Basic demographic data including age at diagnosis and current age (as of middle of 2017) were recorded. Clinical history information was obtained by a standardized questionnaire addressed to patients or guardians, which covered important manifestations i.e., laterality defects, neonatal respiratory distress, chronic rhinorrhea and or rhinosinusitis, cough, wheezing, pneumonia [report of any episode(s) of pneumonia ever], nasal polyps, report of lobectomy, grommets insertion, sinus surgery, hearing problems, fertility difficulties (where appropriate) and chest computed tomography (CT) confirmed bronchiectasis. We also recorded spirometric indices at presentation. Forced expiratory volume in one sec (FEV1) and forced vital capacity (FVC) were expressed as z-scores of the predicted for the patient’s height, age and gender (19). Body mass index (BMI) (kg/m2) was expressed as age- and gender-specific z-scores based on the United States’ Centers for Disease Control 2000 growth charts (20).

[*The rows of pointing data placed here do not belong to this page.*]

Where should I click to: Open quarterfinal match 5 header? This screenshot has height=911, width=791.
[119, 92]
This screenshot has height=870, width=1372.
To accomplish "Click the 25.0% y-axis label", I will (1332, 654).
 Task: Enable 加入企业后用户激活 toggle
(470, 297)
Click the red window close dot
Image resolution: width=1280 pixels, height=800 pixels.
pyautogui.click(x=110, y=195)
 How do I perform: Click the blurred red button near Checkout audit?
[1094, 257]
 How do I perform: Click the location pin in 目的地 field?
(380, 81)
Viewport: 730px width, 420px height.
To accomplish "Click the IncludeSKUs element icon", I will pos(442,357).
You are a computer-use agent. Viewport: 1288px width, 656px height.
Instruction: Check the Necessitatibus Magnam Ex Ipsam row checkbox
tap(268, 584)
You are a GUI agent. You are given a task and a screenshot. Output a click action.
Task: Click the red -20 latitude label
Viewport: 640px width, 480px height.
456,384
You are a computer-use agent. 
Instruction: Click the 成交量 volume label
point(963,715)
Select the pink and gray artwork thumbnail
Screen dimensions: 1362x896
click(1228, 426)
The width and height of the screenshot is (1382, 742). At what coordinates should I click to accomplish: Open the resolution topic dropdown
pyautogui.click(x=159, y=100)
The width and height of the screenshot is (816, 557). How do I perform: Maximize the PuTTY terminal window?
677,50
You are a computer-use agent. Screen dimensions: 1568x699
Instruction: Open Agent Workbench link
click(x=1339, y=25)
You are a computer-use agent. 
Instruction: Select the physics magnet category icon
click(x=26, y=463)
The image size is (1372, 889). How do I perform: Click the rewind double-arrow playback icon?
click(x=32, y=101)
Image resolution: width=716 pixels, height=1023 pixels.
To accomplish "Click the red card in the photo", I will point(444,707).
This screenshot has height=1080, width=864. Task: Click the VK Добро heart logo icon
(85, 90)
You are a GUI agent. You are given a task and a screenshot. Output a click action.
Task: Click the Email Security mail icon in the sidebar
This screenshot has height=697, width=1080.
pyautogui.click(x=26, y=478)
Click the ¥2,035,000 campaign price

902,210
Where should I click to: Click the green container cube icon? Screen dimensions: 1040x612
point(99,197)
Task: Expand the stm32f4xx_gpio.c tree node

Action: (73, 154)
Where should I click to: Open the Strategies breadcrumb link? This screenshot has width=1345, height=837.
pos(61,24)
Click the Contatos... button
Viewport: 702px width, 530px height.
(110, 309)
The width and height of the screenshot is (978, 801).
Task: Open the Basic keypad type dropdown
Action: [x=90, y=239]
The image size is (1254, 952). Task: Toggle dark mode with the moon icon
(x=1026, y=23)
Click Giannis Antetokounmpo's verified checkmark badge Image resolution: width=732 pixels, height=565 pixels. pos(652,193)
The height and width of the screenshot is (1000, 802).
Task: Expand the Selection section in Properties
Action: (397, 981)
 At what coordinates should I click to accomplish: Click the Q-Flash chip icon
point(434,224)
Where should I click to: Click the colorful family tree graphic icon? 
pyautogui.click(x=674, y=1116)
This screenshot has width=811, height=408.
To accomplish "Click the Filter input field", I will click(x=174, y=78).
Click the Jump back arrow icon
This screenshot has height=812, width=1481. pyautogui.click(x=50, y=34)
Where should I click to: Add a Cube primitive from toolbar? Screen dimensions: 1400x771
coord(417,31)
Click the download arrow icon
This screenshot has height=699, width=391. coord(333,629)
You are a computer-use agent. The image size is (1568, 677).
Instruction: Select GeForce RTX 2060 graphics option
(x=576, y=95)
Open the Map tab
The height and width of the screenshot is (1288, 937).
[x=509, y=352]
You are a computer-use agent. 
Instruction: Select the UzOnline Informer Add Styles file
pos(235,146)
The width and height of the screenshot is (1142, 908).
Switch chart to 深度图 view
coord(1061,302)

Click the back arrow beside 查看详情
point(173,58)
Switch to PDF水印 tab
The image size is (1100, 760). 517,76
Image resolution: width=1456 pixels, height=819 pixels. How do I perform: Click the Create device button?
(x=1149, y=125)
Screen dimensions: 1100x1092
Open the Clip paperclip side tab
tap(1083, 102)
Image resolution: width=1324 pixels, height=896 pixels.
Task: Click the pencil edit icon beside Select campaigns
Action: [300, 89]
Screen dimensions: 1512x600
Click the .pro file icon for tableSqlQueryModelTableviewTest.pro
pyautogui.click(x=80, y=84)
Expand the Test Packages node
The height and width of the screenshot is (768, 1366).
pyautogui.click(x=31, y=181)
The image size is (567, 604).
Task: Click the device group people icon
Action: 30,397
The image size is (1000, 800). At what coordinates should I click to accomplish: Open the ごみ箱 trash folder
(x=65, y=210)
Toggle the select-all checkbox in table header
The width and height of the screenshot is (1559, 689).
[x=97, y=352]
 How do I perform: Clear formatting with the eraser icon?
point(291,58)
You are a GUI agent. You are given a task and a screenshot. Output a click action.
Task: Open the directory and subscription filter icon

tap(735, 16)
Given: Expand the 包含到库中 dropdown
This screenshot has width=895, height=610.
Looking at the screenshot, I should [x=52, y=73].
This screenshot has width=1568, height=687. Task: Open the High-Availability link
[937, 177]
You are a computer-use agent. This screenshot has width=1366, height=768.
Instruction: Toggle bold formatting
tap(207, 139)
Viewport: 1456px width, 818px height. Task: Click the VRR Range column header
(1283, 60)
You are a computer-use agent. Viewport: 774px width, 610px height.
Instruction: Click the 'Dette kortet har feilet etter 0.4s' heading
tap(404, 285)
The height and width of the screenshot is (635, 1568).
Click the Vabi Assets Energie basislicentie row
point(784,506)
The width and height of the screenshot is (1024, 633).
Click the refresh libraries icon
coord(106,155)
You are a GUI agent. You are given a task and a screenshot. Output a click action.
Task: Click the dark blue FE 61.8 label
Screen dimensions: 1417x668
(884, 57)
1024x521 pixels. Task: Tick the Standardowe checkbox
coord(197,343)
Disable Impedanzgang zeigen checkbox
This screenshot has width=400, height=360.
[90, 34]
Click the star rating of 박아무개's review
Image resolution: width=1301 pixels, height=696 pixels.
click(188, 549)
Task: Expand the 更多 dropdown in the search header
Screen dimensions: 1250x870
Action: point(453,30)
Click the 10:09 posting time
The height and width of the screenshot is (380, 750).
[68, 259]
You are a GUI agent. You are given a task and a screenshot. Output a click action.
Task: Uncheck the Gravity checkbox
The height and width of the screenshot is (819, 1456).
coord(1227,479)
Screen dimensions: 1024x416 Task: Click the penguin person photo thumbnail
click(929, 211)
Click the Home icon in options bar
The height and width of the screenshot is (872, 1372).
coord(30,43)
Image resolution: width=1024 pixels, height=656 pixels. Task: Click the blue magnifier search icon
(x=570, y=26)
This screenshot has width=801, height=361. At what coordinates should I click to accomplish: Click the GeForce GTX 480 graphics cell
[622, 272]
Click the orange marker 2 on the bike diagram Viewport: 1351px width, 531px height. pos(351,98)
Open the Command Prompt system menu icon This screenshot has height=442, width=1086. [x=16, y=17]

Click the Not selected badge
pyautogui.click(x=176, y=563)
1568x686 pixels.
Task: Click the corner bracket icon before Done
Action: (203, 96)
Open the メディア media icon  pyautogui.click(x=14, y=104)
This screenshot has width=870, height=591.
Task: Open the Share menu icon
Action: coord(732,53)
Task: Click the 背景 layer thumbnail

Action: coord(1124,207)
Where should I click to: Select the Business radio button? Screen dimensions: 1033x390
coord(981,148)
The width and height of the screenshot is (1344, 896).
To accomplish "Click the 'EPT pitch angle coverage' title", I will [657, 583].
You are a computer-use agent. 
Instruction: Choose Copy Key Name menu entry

Categorical variables are presented as frequencies (%) and continuous variables are expressed as median (range). Summary statistics were calculated using STATA 12 (Version 12, StataCorp, College Station, TX, USA).
Presentation of the probands
Index case 1, who led to the identification of suspect patients in the first family, female aged 6.6 years, presented with situs solitus (Table 1), and typical PCD manifestations including chronic rhinitis, chronic wet cough since birth and a history of past pneumonia, neonatal respiratory distress and grommets insertion (Table 2). nNO production was abnormally low at 41.7 nL/min. Nasal brush sampling for HSVM revealed a CBF of 9.35 Hz and rotational CBP. On TEM there were abnormalities of the central apparatus in 40% of the cross sections with no abnormality in ODA and IDA (Table 1). Nasal brushing was repeated two more times and the findings on TEM and HSVM were the same as those of the first brushing. Two siblings of the index case (cases 2 & 3) (See pedigree of family 1 in the online supplement section of the manuscript, Figure S1) had situs solitus, chronic rhinitis and recurrent wet cough since school age, but no other suspect manifestations for PCD (Table 1). In the following 3 years, the two siblings were invited at the age of 14.6 and 16.9 years for PCD diagnostic work-up, which was repeated three times in each case to confirm findings.
Index case 4 from the second family, male aged 51.8 years, displayed situs solitus, and typical PCD manifestations including chronic rhino-sinusitis, chronic wet cough since school age and a history of typical PCD manifestations i.e., recurrent pneumonias, bronchiectasis, nasal polypectomy, infertility, neonatal respiratory distress, and reduced hearing (Table 2). nNO production was abnormally low at 25.5 nL/min. HSVM revealed a CBF of 11.7 Hz and a rotational CBP. On TEM there were abnormalities of the central apparatus in 35% of the cross sections (Table 1). The nasal cilia biopsy was repeated and TEM and HSVM findings were consistent. In the family of the index case there were two siblings (cases 5 & 6) and one first cousin (case 7) (See pedigree of family 2 in the online supplement section of the manuscript, Figure S2) with situs solitus and variable but milder chronic upper and lower respiratory system manifestations (Table 2). In the following year, the three suspect patients were invited at the ages of 49.3, 47.9 and 53.6 years for PCD diagnostic work-up, which gave similar findings to the index case.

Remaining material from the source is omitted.